Sovereign Debt Fund
1. What is it?
Sovereign debt funds aim to invest in Brazilian bonds traded in the international market. This type of fund represents the easiest, fastest and most practical way for the common investor to trade in this type of bond. Some sovereign debt bonds can only be acquired by funds like this.
To be considered a sovereign debt fund, a minimum of 80% of its portfolio must be invested in sovereign debt bonds, to be held abroad, in a custody account registered to the fund. The remaining 20% may be invested in other such credit bonds traded in the international market. Derivatives – including Brazilian derivatives – may be used for hedging, but not for leveraging.
No more than 10$ of the portfolio can be destined to international bonds issued by a same institution – or by companies controlled by the same institution. Investing in Brazilian market bonds is also prohibited, except if they are derivatives.
For the small size investor sovereign debt funds are an agile and low cost way of investing in Brazilian government bonds traded abroad. They represent an alternative to the traditional forex fund because they suffer less pressure from the Dollar fluctuation: when the Dollar falls, sovereign debt bonds tend to rise, and vice-versa. So this type of fund tends to profit less than forex funds.
Since dealing with internationally traded bonds, profitability on sovereign debt funds will be determined by 3 main variants: interest rates payable, performance of the bond abroad and the Dollar-Real exchange rates. Most bonds pay interest bonuses every six months. The country risk is also a determining factor, since an improvement in this rate will cause the bond to increase in value. The dollar is also established for the performance of profitability, as an appreciation in the dollar, for example, can bring greater gains. In other hand, a fall in the dollar could bring a lower profitability and even losses.

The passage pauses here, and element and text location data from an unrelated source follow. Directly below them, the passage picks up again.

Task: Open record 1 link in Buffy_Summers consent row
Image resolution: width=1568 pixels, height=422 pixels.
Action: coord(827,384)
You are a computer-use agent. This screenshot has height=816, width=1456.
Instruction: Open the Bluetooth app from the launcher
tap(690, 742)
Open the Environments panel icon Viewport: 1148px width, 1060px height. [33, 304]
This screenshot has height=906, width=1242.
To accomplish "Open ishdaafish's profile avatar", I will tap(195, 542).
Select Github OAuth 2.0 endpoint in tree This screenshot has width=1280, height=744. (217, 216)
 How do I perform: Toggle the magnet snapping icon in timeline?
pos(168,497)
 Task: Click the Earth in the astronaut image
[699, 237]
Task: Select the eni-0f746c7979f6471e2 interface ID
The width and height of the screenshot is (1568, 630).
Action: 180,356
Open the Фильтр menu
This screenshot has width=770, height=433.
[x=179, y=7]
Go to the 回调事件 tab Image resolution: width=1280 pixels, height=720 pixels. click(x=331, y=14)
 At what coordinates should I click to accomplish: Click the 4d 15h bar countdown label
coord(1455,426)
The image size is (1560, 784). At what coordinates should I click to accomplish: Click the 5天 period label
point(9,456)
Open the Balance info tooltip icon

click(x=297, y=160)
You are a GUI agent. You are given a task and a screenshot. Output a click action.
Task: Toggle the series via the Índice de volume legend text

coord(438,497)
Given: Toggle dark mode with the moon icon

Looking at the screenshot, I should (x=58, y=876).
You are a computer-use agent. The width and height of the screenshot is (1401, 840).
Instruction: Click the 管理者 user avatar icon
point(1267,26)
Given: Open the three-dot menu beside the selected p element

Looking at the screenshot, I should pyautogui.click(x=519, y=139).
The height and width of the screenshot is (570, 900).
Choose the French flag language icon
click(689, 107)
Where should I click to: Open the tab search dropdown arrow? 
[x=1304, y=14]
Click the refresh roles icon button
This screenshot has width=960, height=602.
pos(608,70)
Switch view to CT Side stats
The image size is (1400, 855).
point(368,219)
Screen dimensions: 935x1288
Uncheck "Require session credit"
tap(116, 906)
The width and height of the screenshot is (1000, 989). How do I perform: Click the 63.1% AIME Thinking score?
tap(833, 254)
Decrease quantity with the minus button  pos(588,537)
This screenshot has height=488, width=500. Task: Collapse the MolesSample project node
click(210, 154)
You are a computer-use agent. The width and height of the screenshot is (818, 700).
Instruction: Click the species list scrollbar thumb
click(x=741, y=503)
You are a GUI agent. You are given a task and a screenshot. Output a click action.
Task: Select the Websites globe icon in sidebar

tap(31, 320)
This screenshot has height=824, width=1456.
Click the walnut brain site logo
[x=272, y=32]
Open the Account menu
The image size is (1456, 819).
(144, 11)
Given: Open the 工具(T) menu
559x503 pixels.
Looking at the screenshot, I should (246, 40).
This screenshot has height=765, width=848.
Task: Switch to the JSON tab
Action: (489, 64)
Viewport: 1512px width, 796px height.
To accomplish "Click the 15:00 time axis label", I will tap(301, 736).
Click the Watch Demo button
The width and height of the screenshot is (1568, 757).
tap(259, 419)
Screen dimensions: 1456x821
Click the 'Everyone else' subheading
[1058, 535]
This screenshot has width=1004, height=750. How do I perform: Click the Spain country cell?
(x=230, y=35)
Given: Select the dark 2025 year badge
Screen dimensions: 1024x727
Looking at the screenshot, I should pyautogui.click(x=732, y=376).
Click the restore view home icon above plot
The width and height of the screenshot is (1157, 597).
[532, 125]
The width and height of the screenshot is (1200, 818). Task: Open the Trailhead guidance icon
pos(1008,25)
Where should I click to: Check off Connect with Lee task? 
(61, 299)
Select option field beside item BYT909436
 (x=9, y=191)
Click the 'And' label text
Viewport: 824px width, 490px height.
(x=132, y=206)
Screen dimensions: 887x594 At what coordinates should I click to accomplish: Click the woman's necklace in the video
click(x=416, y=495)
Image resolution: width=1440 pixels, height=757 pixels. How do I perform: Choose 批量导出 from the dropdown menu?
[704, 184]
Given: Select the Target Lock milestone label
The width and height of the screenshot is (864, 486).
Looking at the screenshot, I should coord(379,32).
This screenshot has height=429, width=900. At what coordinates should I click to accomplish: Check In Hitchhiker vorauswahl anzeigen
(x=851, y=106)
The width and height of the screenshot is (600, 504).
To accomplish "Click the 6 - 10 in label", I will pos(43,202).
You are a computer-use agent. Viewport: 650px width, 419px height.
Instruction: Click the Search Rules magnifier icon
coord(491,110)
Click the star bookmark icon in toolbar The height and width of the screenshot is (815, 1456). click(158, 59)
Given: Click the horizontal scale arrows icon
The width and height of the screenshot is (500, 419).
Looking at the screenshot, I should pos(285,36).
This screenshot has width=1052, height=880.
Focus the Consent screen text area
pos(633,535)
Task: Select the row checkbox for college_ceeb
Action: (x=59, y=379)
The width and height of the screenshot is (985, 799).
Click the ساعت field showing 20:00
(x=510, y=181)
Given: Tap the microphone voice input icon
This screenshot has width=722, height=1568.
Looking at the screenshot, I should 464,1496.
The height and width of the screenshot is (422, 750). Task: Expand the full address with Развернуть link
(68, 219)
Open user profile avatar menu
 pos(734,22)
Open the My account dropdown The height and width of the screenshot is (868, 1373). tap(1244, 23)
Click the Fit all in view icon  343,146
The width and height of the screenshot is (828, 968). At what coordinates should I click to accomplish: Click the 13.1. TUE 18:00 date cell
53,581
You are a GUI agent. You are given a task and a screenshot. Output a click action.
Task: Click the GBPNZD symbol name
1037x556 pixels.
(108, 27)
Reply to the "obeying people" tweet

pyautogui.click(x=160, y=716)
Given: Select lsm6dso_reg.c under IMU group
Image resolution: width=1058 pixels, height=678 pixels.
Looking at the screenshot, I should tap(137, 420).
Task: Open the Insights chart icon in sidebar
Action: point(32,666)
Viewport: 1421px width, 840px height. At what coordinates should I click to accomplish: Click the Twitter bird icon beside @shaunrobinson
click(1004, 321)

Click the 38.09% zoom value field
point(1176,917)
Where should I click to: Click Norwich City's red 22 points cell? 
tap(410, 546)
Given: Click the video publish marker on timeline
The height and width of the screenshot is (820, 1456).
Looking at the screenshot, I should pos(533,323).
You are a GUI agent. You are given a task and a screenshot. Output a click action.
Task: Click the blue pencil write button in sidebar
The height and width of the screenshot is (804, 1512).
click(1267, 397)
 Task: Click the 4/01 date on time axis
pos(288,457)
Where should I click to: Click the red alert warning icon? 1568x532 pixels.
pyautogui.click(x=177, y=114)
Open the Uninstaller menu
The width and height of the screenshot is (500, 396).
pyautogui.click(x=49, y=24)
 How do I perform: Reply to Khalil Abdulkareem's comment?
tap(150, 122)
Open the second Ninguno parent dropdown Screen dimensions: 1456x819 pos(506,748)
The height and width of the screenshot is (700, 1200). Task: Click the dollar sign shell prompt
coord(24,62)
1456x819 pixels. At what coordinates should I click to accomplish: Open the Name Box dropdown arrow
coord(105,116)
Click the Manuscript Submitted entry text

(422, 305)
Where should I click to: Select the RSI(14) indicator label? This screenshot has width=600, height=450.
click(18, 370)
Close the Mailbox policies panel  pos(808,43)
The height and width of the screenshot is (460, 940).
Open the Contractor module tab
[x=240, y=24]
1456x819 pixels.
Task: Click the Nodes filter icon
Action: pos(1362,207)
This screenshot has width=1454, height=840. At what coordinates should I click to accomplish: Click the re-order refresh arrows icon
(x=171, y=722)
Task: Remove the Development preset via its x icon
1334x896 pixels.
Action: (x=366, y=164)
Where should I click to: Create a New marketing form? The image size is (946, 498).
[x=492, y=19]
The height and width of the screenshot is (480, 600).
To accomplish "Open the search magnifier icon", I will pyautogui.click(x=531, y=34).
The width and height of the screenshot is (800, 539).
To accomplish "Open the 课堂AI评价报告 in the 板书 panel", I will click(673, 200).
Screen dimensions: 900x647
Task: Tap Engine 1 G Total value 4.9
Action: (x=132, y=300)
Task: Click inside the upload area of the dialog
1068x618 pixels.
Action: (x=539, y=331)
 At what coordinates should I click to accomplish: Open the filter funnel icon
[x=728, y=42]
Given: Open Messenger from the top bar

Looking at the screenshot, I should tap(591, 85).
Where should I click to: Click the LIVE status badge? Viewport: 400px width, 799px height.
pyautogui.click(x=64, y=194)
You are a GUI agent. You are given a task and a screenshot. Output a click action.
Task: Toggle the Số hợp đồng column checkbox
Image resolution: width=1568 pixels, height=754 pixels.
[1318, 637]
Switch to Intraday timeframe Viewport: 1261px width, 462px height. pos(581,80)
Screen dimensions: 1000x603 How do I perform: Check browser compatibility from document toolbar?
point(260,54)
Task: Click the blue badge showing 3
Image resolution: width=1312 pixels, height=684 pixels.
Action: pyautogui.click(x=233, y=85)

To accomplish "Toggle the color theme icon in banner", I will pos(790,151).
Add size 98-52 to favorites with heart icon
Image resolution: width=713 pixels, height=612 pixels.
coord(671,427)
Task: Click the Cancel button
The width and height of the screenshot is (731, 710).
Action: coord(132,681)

The greatest risk for this type of fund is Brazil’s possible inability to honor commitments. From this perspective, it should be a low risk investment. There are, however, other factors to account: a worsening Brazil risk perception would cause a fall, since quotas are marked-to-market. Dollar variations may also have a grave impact, since the local investor would count their profits in Reals, not Dollars. Both factors together, however, hold a negative correlation: crisis tend to cause Dollar rises, while betterments in perception will cause the rise in the bond values. So most funds will not suffer great fluctuations.
This is a small amount investment option, with an initial requirement of only R$ 1,000.00.
Taxation on sovereign debt funds follows the same patterns as the burden on short term funds. Short terms funds are those with an average term equal or smaller than 365 days – or one year. For these funds income tax follows the table below:
- Investments for up to 180 days: 22.5% (only over profits)
- Investments between 181 and 360 days: 20% (only over profits)
Tax over financial operations, or IOF, also burdens all redemptions made up to 30 days from the date of investment. Investments lasting over 30 days are not burdened by the IOF. Rates applicable follow the table below:
Number of days from the investment date
Pro-rata tax incidence over profits (%)
The income tax due will be charged according to a daily verification of profits – and the payment will always be withheld by the fund, so the investor needn’t worry about particularities. Payment will be provisioned by the administrator inside the quota holder account – this means the fund will make a daily verification of profits and reserve the corresponding amount in income tax on the side. This reserve will be deduced from total quota values, directly reducing the total number of quotas held should the holder wish to redeem total or part of it. A reduction will also be made on the two tax payment dates set by the government: the last day of both November and May, each year. This process of “eating” part of the quotas held by an investor to satisfy income tax payments is what’s known as Quota-eating.
For long term investments, quota-eating rates are 15%. For short term, rates are 20%
- An easy and practical way of investing in Brazilian bonds traded in the international market
- This type of fund doesn’t require large amount investments
- Profits are usually paid every six months
- Good diversification option.
- Investment funds are not guaranteed by the Credit Guarantee Fund
- High administrative fees may affect profitability.
- Moderate risk, considering sovereign debt funds are subject to the perception of the country risk as well as to currency fluctuations.